| Texte du document |
....

L’humeur de Fanny Rochez – La beauté de l’éphémère
J’ai hésité entre plusieurs thématiques pour mon billet d’humeur, la buse de Dinant, ou alors le retour des astronautes d’Artemis 2 et de l’unique femme qui a réparé les toilettes dans l’espace, devenant du même coup la première plombière de l’espace… mais probablement que j’aurais déjà terminé cette chronique, ou alors je me la jouais poétesse et je trouve que dans ce monde de brutes, c’était la meilleure option.
première question donc… Vous êtes plutôt rose ou plutôt violet ? Plutôt cerisier du Japon ou plutôt jacinthe du bois de Halle. Ha, ha ha, la polémique des cerisiers du Japon de Bruxelles, le feuilleton, comme la buse ou Brad Pitt… Non, non, non, je ne suis pas de cette trempe-là, juste sur leur beauté, des pompons roses dans la capitale, pas dans toutes les communes… Mais ils appartiennent à tout le monde, clic clac photo… Remarquez, c’est le cas avec les jacinthes sauvages du bois de Halle, et ce weekend, elles sont totalement fleuries avec des tapis majestueux, là aussi instagrammables. Mais dans les deux, ces jolis clichés immortalisent des moments éphémères.

....

| Enregistrements extraits |

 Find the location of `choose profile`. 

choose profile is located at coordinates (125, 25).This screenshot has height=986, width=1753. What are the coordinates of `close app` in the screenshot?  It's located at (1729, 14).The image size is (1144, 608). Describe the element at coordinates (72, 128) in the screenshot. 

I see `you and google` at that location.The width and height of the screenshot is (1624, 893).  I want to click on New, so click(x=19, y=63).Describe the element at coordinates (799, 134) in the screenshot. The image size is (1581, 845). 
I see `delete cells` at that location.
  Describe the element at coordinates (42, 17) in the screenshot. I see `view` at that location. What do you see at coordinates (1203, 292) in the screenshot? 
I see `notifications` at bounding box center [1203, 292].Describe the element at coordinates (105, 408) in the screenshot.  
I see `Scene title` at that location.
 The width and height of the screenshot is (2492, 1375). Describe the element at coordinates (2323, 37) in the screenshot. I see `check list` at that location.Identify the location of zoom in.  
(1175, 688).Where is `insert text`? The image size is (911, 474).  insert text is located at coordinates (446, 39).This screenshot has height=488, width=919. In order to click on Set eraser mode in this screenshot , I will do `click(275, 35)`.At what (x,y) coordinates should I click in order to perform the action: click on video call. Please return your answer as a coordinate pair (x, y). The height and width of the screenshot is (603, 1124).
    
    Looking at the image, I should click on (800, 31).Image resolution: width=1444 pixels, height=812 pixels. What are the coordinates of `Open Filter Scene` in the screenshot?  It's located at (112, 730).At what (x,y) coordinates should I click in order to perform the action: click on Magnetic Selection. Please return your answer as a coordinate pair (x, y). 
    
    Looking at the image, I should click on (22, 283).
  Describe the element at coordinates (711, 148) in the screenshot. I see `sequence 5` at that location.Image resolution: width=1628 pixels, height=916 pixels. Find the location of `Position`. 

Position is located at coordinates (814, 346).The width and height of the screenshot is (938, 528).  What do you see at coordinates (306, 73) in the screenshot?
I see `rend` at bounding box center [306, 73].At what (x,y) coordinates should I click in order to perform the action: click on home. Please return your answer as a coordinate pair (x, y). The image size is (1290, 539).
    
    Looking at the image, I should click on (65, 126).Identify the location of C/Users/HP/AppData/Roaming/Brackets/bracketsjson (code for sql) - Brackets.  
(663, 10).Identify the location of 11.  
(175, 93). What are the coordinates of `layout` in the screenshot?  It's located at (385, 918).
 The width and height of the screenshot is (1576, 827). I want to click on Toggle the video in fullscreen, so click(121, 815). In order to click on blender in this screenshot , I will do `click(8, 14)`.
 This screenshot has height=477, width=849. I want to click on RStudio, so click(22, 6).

....

| Consigne A |
Recopiez sans rien changer le passage du billet d'humeur qui va de « première question donc… » à « des moments éphémères. ».
| Consigne B |
Répondez aux questions suivantes d'après le billet d'humeur :
(i) De quelle mission reviennent les astronautes mentionnés ?
(ii) Dans quel bois les jacinthes sauvages sont-elles fleuries ce weekend ?
(iii) De quelle couleur sont les pompons des cerisiers du Japon dans la capitale ?
| Consigne C |
Reprenez le billet d'humeur là où il s'arrête et poursuivez-en l'écriture.

| Réponse attendue A |
première question donc… Vous êtes plutôt rose ou plutôt violet ? Plutôt cerisier du Japon ou plutôt jacinthe du bois de Halle. Ha, ha ha, la polémique des cerisiers du Japon de Bruxelles, le feuilleton, comme la buse ou Brad Pitt… Non, non, non, je ne suis pas de cette trempe-là, juste sur leur beauté, des pompons roses dans la capitale, pas dans toutes les communes… Mais ils appartiennent à tout le monde, clic clac photo… Remarquez, c’est le cas avec les jacinthes sauvages du bois de Halle, et ce weekend, elles sont totalement fleuries avec des tapis majestueux, là aussi instagrammables. Mais dans les deux, ces jolis clichés immortalisent des moments éphémères.

| Réponse attendue B |
(i) De la mission Artemis 2.
(ii) Dans le bois de Halle.
(iii) Ils sont roses.

| Réponse attendue C |
C’est bizarre quand même d’aimer quelque chose qui va très vite mourir. Le cerisier du Japon est en fleur de 7 à 10 jours, 2 semaines si tout va bien, et en Belgique on est jamais à l’abri d’une drache et là, bardaf, c’est la catastrophe. Les jacinthes tiennent environ 3 semaines tant qu’il ne pleut pas.
Mais alors, pourquoi sommes-nous tant fascinés par ces beautés éphémères ? Comme le dit un professeur de philosophie à l’ESA Saint-Luc, L’idée est simple : nous sommes touchés par les choses précisément parce qu’elles sont passagères. Ce qui rend ce concept si puissant, c’est qu’il transforme la perte en intensité. L’éphémère n’est plus seulement lié à la tristesse ou au désespoir, comme on le croit souvent : il rend le présent plus précieux.
Et ce qui est précieux aujourd’hui, c’est l’optimisme, quand on voit ce que vit la population libanaise ou iranienne : la beauté de son patrimoine anéantie, ses universités rasées, son passé oublié sous les bombes, je me dis que rien n’est perdu. Lorsqu’on sait que la forêt du bois de Halle a été rasée par les Allemands lors de la Première Guerre mondiale ou que les cerisiers de Watermael-Boitsfort il y a un siècle ont été abattus, on se dit que tout est possible et même si la beauté est éphémère, elle est surtout éternelle.